Im Mai 1945 wurde dem Dresdner Bürgermeister Dr. Meißner vom Stadtkommandanten der Roten Armee befohlen, das vorhandene Notgeld zu beschlagnahmen. Bis zur Errichtung der SMAD am 6. Juni 1945 in Ostdeutschland hatte Generalleutnant Nikita F. Lebedenko als Kommandeur des 33. Gardeschützenkorps der 5. Garde-Armee die militärische und politische Macht in Dresden inne. Das Geld war für die Versorgung der Stadt vorgesehen. Auch die Lockwitzer Druckerei Paul Welzel war von sowjetischen Soldaten besetzt, wo sich noch im August 1945 fertige ungeschnittene 2000 Halbbogen zu 5 Reichsmark befanden, von denen schon 611 nummeriert waren. Das waren 3 × 10 Scheine in 30 Serien (A … AD). In einem Brief der Druckerei vom 8. August 1945 an den Bankdirektor Christoph K. Zirkel wurde nach der Vorgehensweise mit dem vorhandenen Banknotenpapier in fertiger und unfertiger Ausführung gefragt.
Gebäude der Sächsische Staatsbank am Dresdner Albertplatz, um 1930 (Bild: Bundesarchiv Nr. 183-1988-1027-504)

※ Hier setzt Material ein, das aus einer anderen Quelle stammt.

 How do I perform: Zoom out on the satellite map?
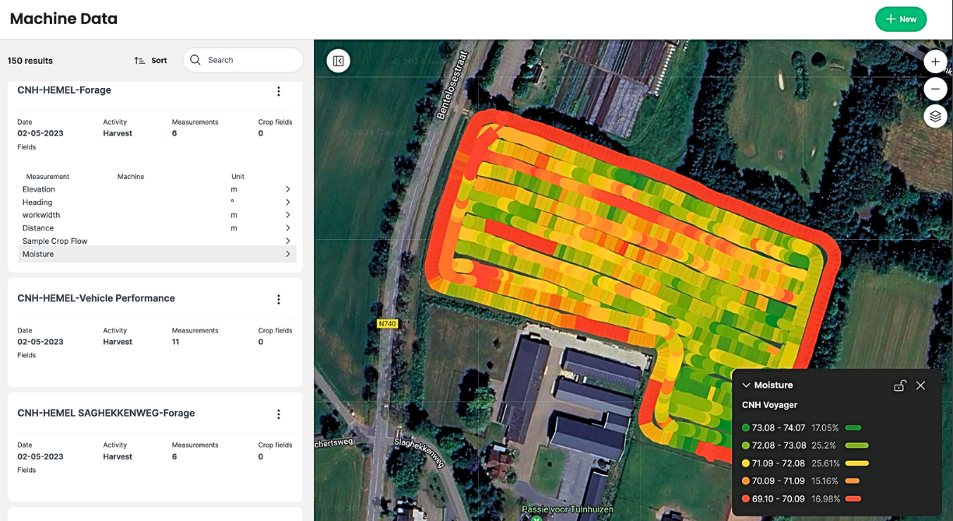click(x=935, y=89)
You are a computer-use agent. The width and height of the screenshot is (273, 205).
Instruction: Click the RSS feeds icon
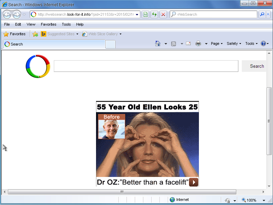coord(174,43)
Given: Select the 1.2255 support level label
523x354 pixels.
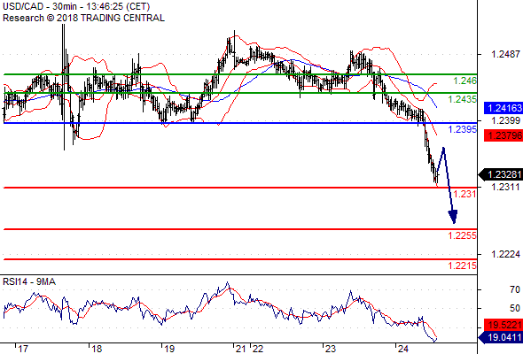Looking at the screenshot, I should tap(462, 235).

Auf den Geldscheinen sind die Unterschriften von Bankpräsident Kurt Nebelung und Bankrat Christoph Zirkel vorhanden. Nebelung starb 1947 im sowjetischen Speziallager Nr. 2 Buchenwald.
Die Sächsische Staatsbank, ab Mai 1945 am Platz der Roten Armee, bestand bis zum 14. August 1945 und wurde aufgrund des Befehls Nr. 10 der SMAD in die Sächsische Landesbank umgewandelt. Im Befehl vom 23. Juli 1945 wurde die Schließung aller Privatbanken und Versicherungen in der sowjetischen Besatzungszone angeordnet.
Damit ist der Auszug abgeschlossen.